Los artículos de Albert Esplugas Boter y Carlos Rodríguez Braun lograron que tomara la decisión de unirme a los seguidores de Tucker en su posición contraria al derecho de la propiedad sobre las ideas. Más aún cuando esos derechos son disfrutados por terceras partes, ajenas a quien las creó. Su adquisición suele convertirse, en ocasiones, en una forma muy placentera de vivir del trabajo de los demás, como en algún momento sugiere el propio Esplugas. La legislación que regula la propiedad intelectual ofrece una sobreprotección extraordinaria tanto a los autores como a los titulares de derechos de creadores extranjeros; de tal forma que suelen partir con una ventaja más que suficiente cuando tiene lugar un conflicto de intereses y este es planteado ante un juez. Y es aquí donde surge otro inconveniente a los derechos sobre la propiedad intelectual, de carácter más práctico que los descritos por el liberal barcelonés.
El texto refundido de la Ley de Propiedad Intelectual no sólo protege los derechos morales y materiales de los autores o de quienes los han adquirido; sino que, de alguna forma, da amparo a prácticas que, en el mejor de los casos, pueden ser calificadas de abusivas, cuando no se convierten sencillamente en estafas. Según cuenta un abogado especialista en la materia, hay casos en que los titulares de derechos de autor proponen un precio para la fijación de una canción, supongamos, en un soporte audiovisual para un anuncio televisivo o para la producción de un documental. Si la tramitación de la autorización se prolonga más allá de la fecha de su entrada en vigor, el derechohabiente puede añadir los ceros que le plazca al precio acordado. A la otra parte no le quedará entonces otro remedio que buscar un acuerdo lo menos perjudicial posible para sus intereses, si no quiere encenagarse en un proceso judicial que perderá en el noventa y nueve por ciento de los casos.

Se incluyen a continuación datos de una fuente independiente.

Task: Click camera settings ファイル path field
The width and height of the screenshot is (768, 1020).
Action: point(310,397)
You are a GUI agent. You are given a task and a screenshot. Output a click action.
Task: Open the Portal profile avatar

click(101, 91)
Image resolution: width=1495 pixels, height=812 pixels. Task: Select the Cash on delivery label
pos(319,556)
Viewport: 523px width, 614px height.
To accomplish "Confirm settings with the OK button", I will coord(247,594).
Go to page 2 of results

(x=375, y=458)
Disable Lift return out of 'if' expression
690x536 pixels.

No sé hasta qué punto soy capaz de explicar con este ejemplo que el excesivo celo en la protección de los intereses de los autores significa la desprotección de otros, claramente perjudicados por las buenas intenciones del legislador; y ello sin que nadie se preocupe de amparar sus derechos morales, y mucho menos los materiales. La Ley de Propiedad Intelectual provoca que las relaciones de personas o empresas con los titulares de los derechos de autor no sean las que tienen lugar durante la negociación de cualquier contrato en la economía de mercado, gracias a las prebendas concedidas por el legislador a una de las partes. Y aquí, como tantas veces, nos acordamos de todos los teóricos liberales que, desde las parábolas de Frederic Bastiat, han insistido en la necesidad de considerar los efectos menos visibles pero posiblemente más perjudiciales de las medidas adoptadas por los gobernantes.
Si convenimos en el carácter ilegítimo de la protección de los derechos de autor, deberíamos pedir al legislador que buscara una forma menos injusta de garantizar una pensión de jubilación para los artistas.